Spine surgery outcomes are variable. Patients who participate in and take responsibility for their recovery have improved health outcomes. Interventions to increase patient involvement in their care may improve health outcomes after a surgical procedure. We conducted a prospective interventional trial to compare the effectiveness of health behavior change counseling with usual care to improve health outcomes after lumbar spine surgical procedures.

Methods:

In this study, 122 patients with lumbar spinal stenosis undergoing a decompression surgical procedure from December 2009 through August 2012 were enrolled. Participants were assigned, according to enrollment date, to health behavior change counseling or usual care. Health behavior change counseling is a brief, telephone-based intervention intended to increase rehabilitation engagement through motivational interviewing strategies that elicit and strengthen motivation for change. Health behavior change counseling was designed to identify patients with low patient activation, to maximize postoperative rehabilitation engagement, to decrease pain and disability, and to improve functional recovery. Participants were assessed before the surgical procedure and for 3 years after the surgical procedure for pain intensity (Brief Pain Inventory), disability (Oswestry Disability Index), and physical health (12-Item Short-Form Health Survey, version 2).

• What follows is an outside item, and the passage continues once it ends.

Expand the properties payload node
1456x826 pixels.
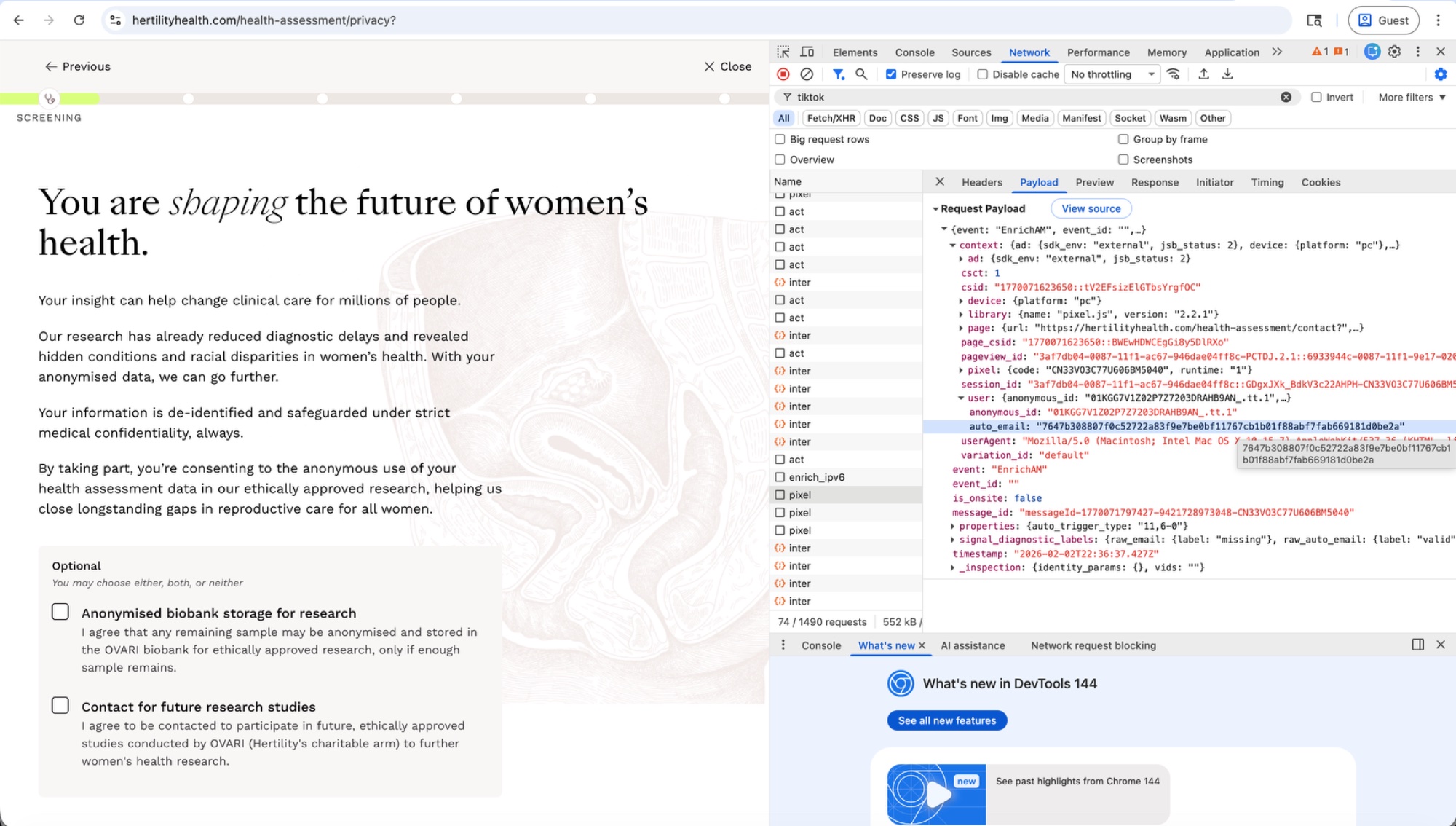click(x=952, y=526)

Differences in changes in health outcomes after the surgical procedure were compared between the health behavior change counseling group and the usual care group.

Results:

By 12 months, health behavior change counseling participants reported significantly greater reductions in pain intensity (p = 0.008) and disability (p = 0.028) and significantly greater improvement in physical health compared with usual care participants (p = 0.025). These differences were attenuated by 24 and 36 months after the surgical procedure. Early improvements in health outcomes were mediated by improvements in physical therapist-rated engagement and self-reported attendance at physical therapy sessions in the health behavior change counseling group.

Conclusions:

Health behavior change counseling improved health outcomes during the first 12 months after the surgical procedure through changes in rehabilitation engagement. Wider use of health behavior change counseling may lead to improved outcomes not only after lumbar spine surgery but also in other conditions for which rehabilitation is key to recovery.

Level of Evidence:

Therapeutic Level II. See Instructions for Authors for a complete description of levels of evidence.